Introduction to Data Warehouse Testing
1 What is Warehouse?
2 What is Data Warehouse?
3 Data Warehouse Architecture
4 Importance of Data Warehouse Testing
5 Overview of Data Warehouse Validation
6 Types of Testing carried out in Data Warehouse
7 Testing Strategy followed in Data Warehouse Testing
8 Challenges in Data Warehouse Testing
What is Warehouse?
Warehouse is a place where goods are physically stocked, to facilitate smooth flow of business without any production downtime or crisis.
What is Data Warehouse?
A data warehouse is a structured environment designed for the analysis of data, rationally and physically transformed from different source applications to align with business requirements, updated and maintained over a period of time, and presents for analysis. Data warehouse data must be organized to meet the purpose of the data warehouse, which is a rapid access to information for analysis and reporting.
Data warehouse characteristics
Subject oriented: Data warehouse are intended to examine the data. The data in the data warehouse is structured so that all the data elements involving the same real-world event or object are connected together.
Integrated: Data warehouses must put data from different distinct sources into a steady and reliable format. The database has data from most or all of a given company’s operational applications.

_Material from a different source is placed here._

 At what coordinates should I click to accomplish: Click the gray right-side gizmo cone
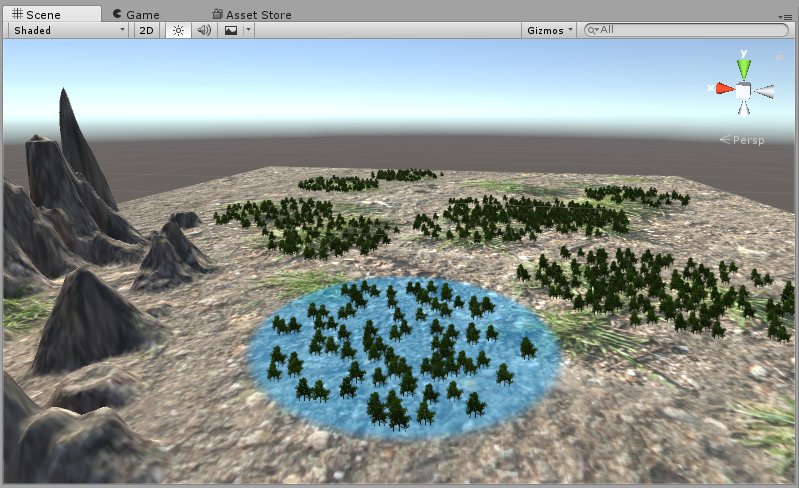(x=765, y=92)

Non Volatile: Data in the database is not over-written or removed, once the change is committed, the data is fixed, read-only, but held for future reporting purpose. Once the data entered into the warehouse, it should not alter. This is reasonable because the purpose of a data warehouse is to enable one to examine what has happened.
Time Variant: The changes to the data in the database are monitored and stored to create reports on data changed over a period of time. In order to find patterns in business, analysts require large volume of data. Time variation here refers to ability of a data warehouse to focus on change over a period of time.
Data Warehouse Architecture
Data warehouse architecture is mainly based on the business processes of a business endeavor. Data warehouses and their architectures vary depending upon the specifics of an organization’s situation depending on its data modeling, security, reference data management, staging area etc.
The various types of architecture mainly used in data warehouse are:
- Architecture without staging area: In this case, Data from different sources are transformed in the data warehouse directly. This data, once processed is used by users for the reporting and analysis thereafter.
Fig: Data Warehouse Architecture without staging area.
- Architecture with staging area: Data from different sources get processed in a place called staging area before it reaches the warehouse.
Fig: Data Warehouse Architecture with staging area.
- Architecture with data mart: In this case, data mart is created on top of the data warehouse to cater to different business function areas or geographies. The data that are accessed by end users in the front end applications are fed by the data mart.
Fig: Data Warehouse Architecture with staging area and data mart
Data staging process is a key constituent of technical architecture. It covers five main areas as below:
- Extract – Extraction refers to pulling the expected data from different sources into a common area. The sources can be anyone of the below:.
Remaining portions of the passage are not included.